AVAILABLE RECORDS:
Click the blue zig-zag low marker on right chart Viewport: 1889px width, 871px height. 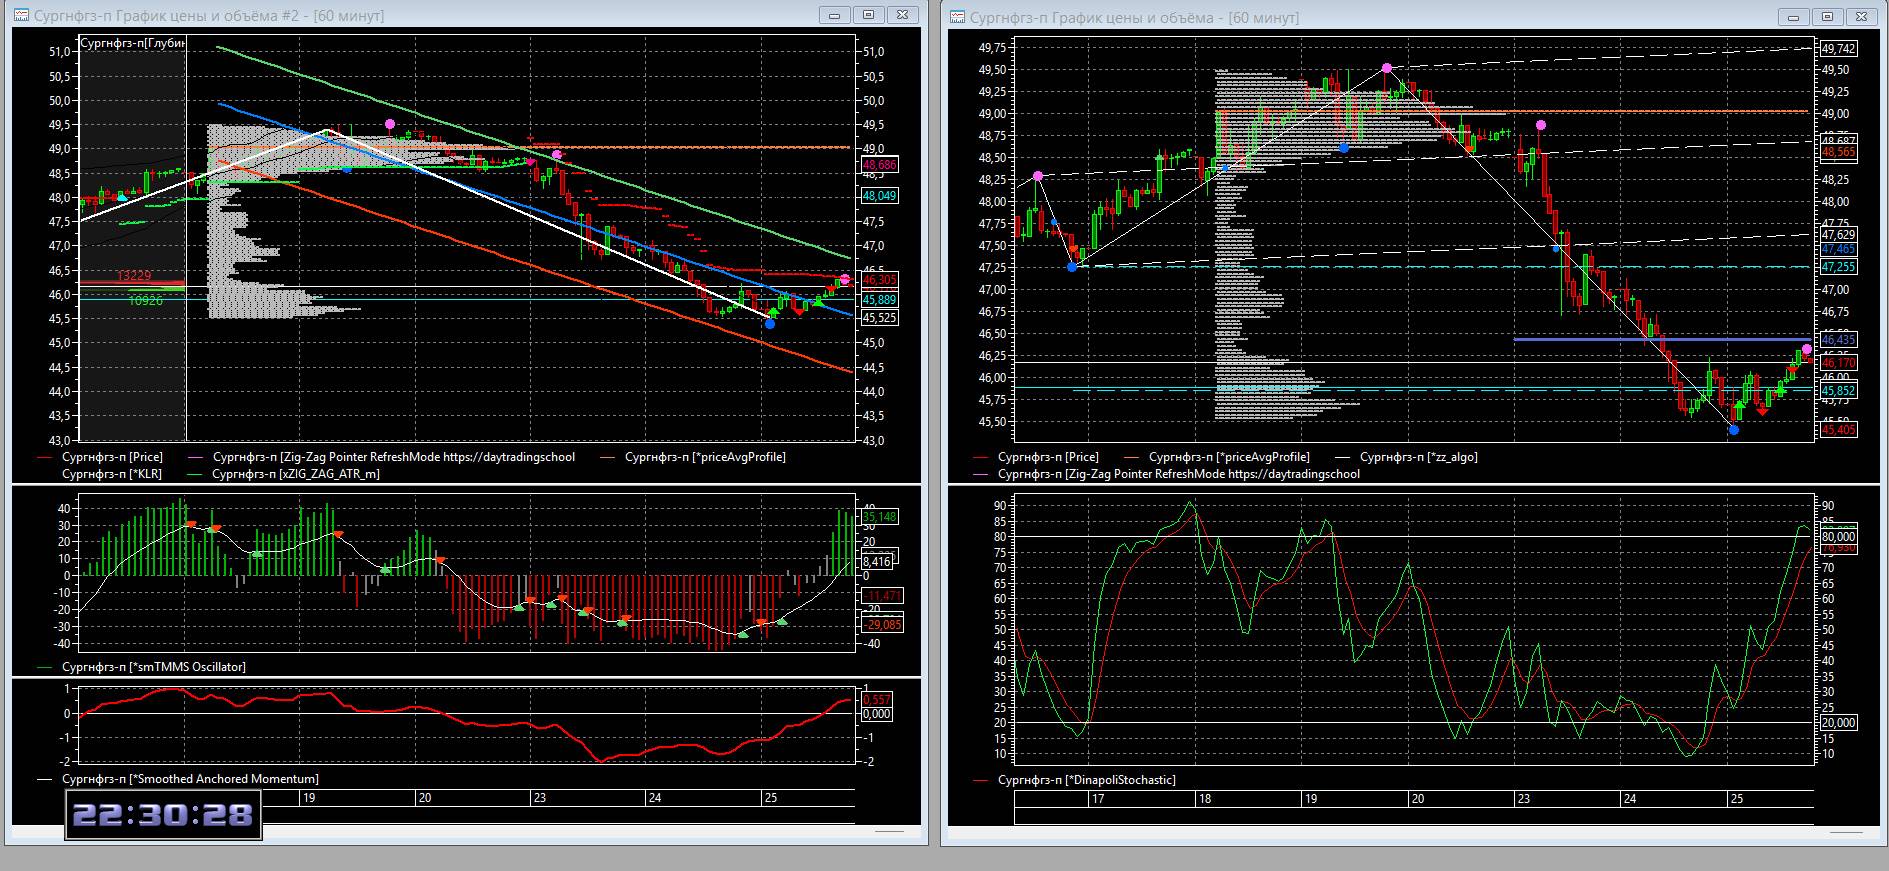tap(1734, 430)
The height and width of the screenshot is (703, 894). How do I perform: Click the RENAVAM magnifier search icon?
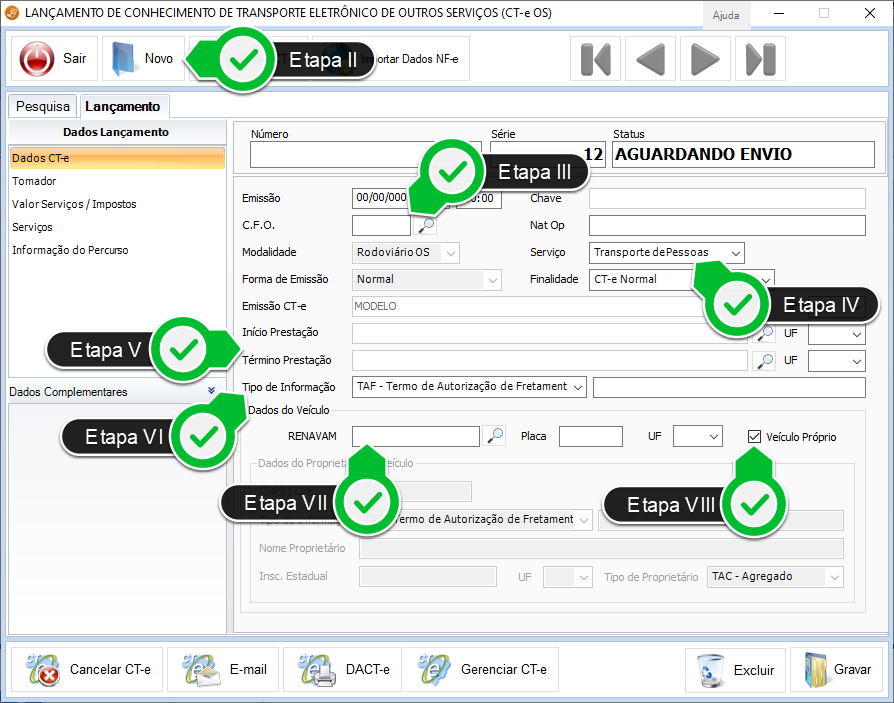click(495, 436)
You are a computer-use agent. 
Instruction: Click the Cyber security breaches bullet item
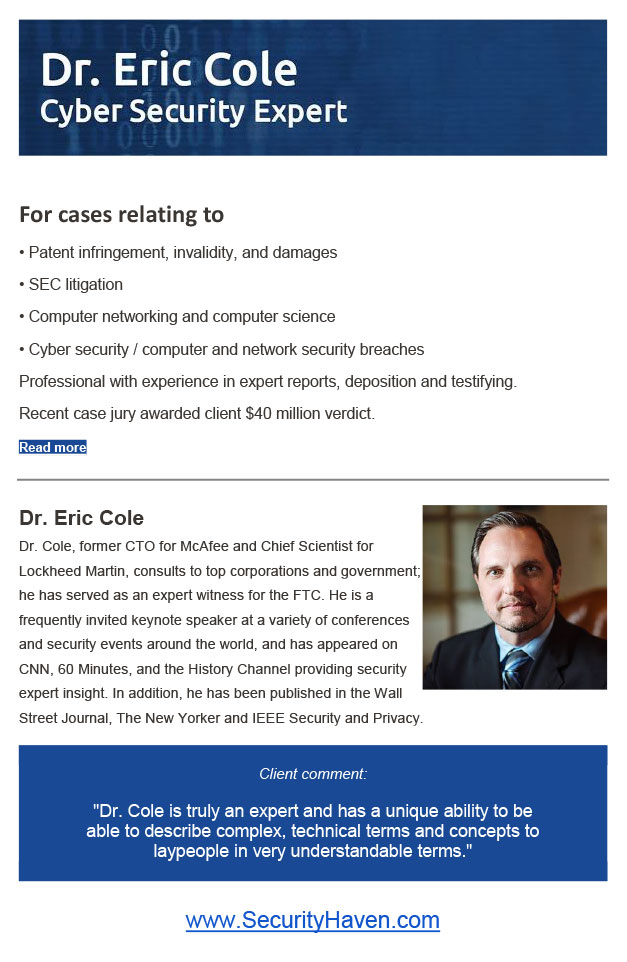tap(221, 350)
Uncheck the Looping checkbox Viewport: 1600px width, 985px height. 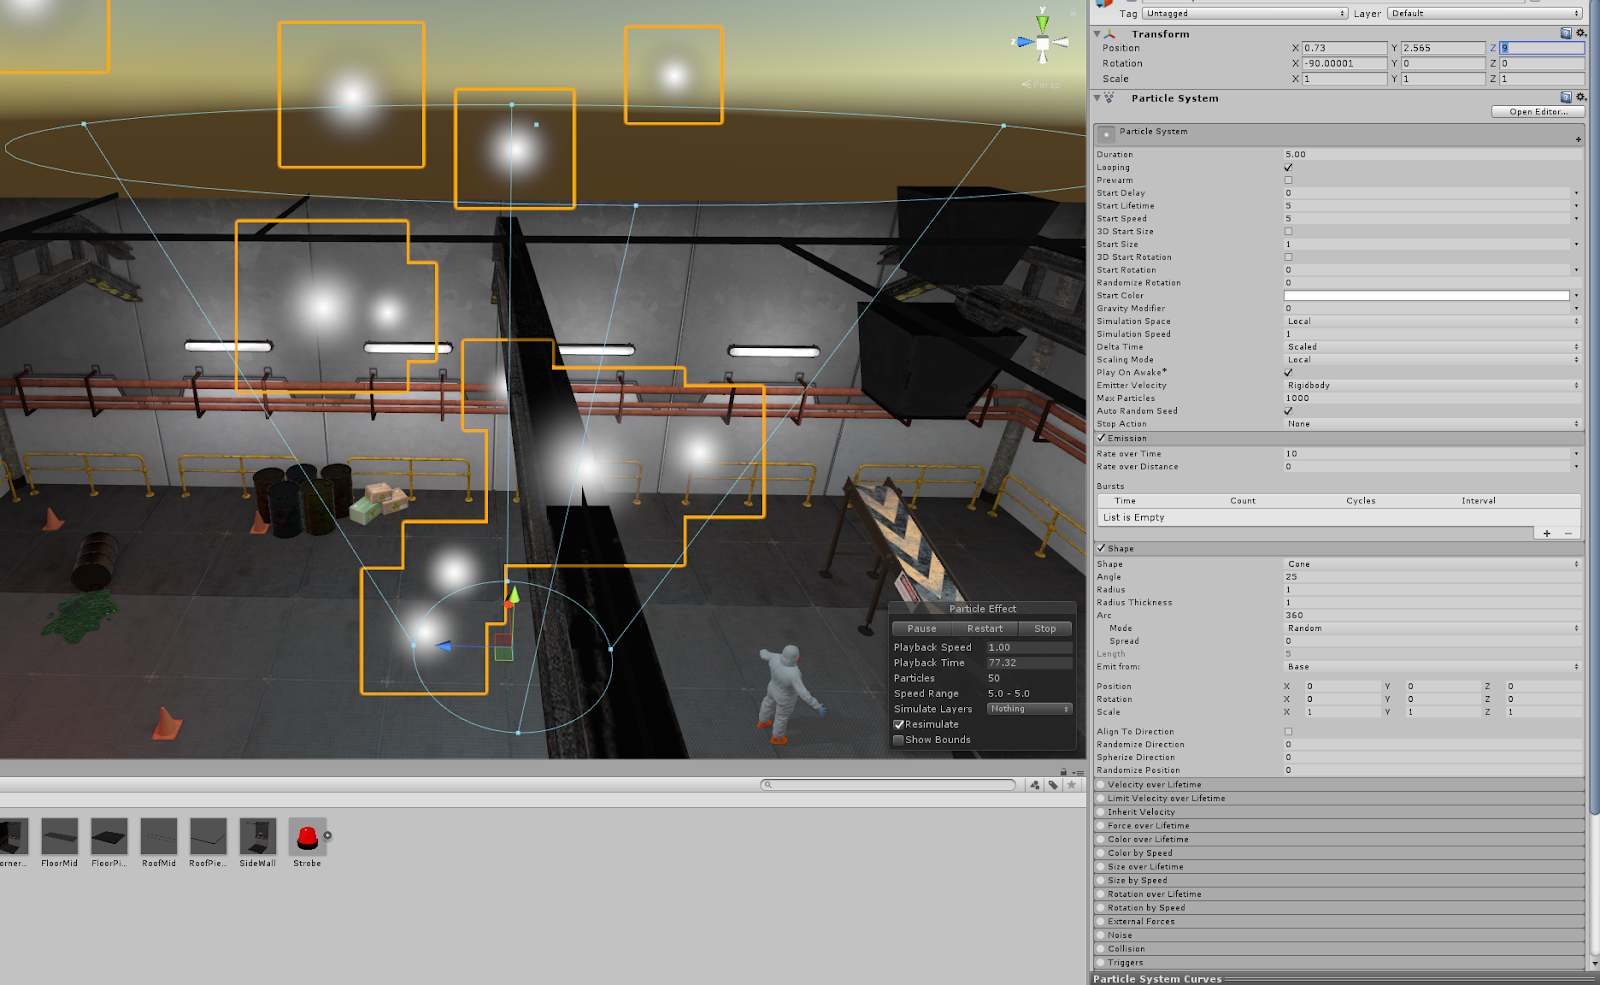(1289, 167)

---

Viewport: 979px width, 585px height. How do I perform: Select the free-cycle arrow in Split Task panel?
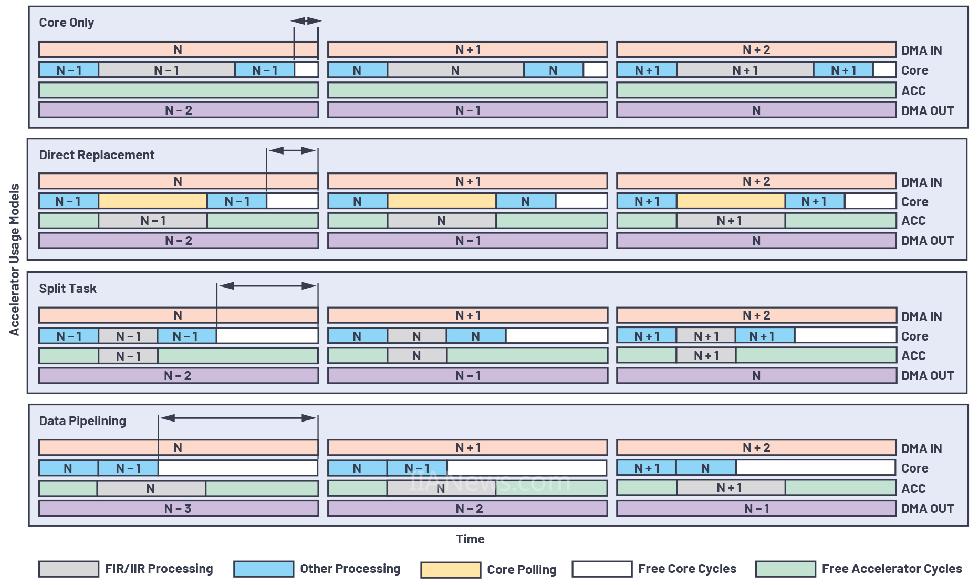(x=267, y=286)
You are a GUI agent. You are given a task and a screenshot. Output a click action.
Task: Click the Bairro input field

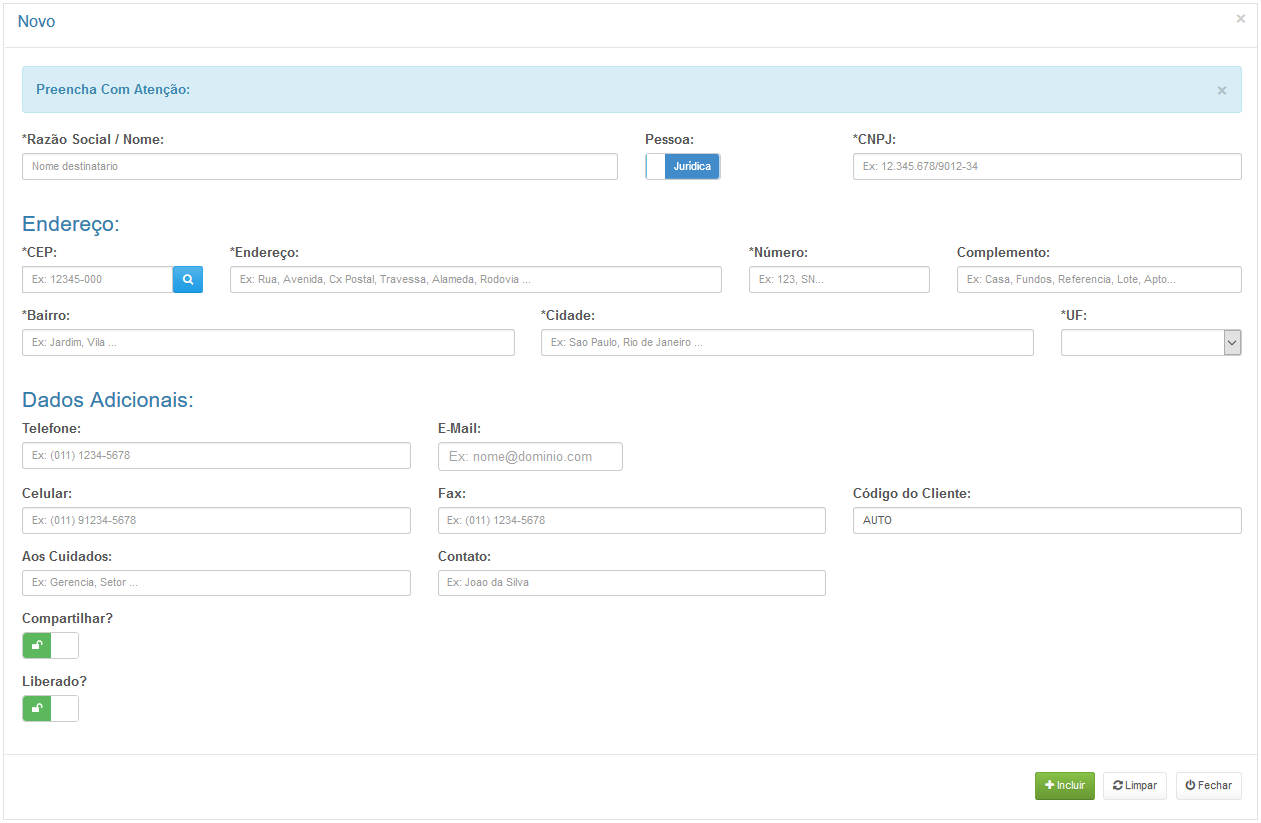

TASK DESCRIPTION: Copy the entries word for word, starting at the line containing "You are a GUI" and ending after the line containing "Task: Click the Bairro input field".

THE OUTPUT:
You are a GUI agent. You are given a task and a screenshot. Output a click action.
Task: Click the Bairro input field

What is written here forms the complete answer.